30. Mai 2008 13:41

Australien 

Baby überstand Eierstock-Schwangerschaft

Die Eierstockschwangerschaft wurde nicht bemerkt. Das Töchterchen einer Australierin kam per Kaiserschnitt auf die Welt.

Baby überstand Eierstock-Schwangerschaft
© www.photos.com

In Australien ist nach einer unbemerkten Eierstockschwangerschaft wie durch ein Wunder ein gesundes Baby zur Welt gekommen. Er habe nicht gewusst, was ihn bei der Geburt erwarte, berichtete der Arzt Andrew Miller, der am Donnerstag als Geburtshelfer im Krankenhaus im nordaustralischen Darwin im Einsatz war, der Nachrichtenagentur AFP.

Miller wollte das Kind planmäßig per Kaiserschnitt auf die Welt holen und bemerkte erst nach dem Aufschneiden des Unterleibs, dass sich das Mädchen nicht in der Gebärmutter, sondern im rechten Eierstock befand.

"So etwas habe ich noch nie gesehen", sagte Miller, der jährlich mehr als 500 Kindern auf die Welt hilft. Diese Geburt sei wie ein Wunder, da sich von 40.000 Föten nur ein einziger in einen Eierstock einniste und die Wahrscheinlichkeit eines gesunden Babys "bei null" liege. Das Mädchen erhielt den Namen Durga.

Völlig unbemerkt
Die fast neun Monate dauernde, ungewöhnliche Schwangerschaft war völlig unbemerkt geblieben. Für Durgas Mutter Meera Thangarajah seien die Monate bis zur Geburt ohne Schwierigkeiten verlaufen, sagte Miller. Er sei davon ausgegangen, dass er während des Kaiserschnittes auch ein bei Ultraschalluntersuchungen entdecktes Fibrom, eine gutartige Geschwulst, entfernen sollte. Tatsächlich habe es sich jedoch nicht um ein Geschwulst, sondern um die Gebärmutter gehandelt, und das Baby sei im Eierstock gewesen.

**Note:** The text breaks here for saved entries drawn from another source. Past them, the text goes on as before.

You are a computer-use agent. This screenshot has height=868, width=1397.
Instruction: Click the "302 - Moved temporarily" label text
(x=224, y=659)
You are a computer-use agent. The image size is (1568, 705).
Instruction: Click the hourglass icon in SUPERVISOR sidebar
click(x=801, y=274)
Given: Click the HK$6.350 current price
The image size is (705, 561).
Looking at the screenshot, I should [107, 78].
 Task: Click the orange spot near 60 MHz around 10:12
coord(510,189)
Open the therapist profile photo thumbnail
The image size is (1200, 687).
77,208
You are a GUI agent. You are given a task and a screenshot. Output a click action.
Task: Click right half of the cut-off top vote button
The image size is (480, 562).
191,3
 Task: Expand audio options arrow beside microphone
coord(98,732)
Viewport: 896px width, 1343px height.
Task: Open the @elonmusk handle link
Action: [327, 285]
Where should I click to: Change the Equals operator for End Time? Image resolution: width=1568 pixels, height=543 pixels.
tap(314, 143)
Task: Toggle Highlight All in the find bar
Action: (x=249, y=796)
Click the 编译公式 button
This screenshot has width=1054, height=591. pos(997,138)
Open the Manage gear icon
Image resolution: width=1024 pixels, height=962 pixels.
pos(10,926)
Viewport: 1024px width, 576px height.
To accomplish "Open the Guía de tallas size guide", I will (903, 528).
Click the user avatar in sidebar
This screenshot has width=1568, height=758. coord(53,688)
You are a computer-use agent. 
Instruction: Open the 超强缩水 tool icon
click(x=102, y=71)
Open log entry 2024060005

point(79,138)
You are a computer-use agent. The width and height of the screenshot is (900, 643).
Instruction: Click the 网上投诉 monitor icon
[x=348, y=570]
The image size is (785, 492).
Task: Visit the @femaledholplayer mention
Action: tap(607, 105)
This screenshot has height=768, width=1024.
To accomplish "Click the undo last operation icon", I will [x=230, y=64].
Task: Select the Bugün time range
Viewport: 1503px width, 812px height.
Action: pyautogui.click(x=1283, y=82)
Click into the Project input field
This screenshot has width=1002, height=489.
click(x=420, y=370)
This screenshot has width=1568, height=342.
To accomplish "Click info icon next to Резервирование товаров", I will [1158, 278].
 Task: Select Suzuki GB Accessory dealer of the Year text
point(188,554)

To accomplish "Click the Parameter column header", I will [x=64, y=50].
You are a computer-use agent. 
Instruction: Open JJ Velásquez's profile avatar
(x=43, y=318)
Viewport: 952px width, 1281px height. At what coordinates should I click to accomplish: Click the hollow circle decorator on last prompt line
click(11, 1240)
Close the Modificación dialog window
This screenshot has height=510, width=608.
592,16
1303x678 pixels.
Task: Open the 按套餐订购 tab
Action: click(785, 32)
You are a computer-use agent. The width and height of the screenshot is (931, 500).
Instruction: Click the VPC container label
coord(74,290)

"Es ist kaum zu glauben, dass das Baby bei einfachen Bewegungen keine Risse im Eierstock verursacht hat", führte der Arzt aus. Die 34-jährige Mutter sei in der Früh "sehr glücklich" gewesen, ihr Baby in den Armen zu halten. Auch Vater Ravi Thangarajah war voller Stolz: "Der Arzt (...) sagte mir, dass es ein Wunder-Baby und ich im Moment der glücklichste Mann der Welt sei", berichtete er dem Rundfunksender "Nine Networks".

Häufiger als in einem Eierstock nistet sich bei einer außerhalb der Gebärmutter erfolgten Schwangerschaft die befruchtete Eizellen im Eileiter ein, der Eierstöcke und Uterus miteinander verbindet. Dies birgt jedoch vor allem für die Mütter lebensgefährliche Risiken, da der wachsende Fötus auf die Organgewebe drückt und dort Risse verursachen kann.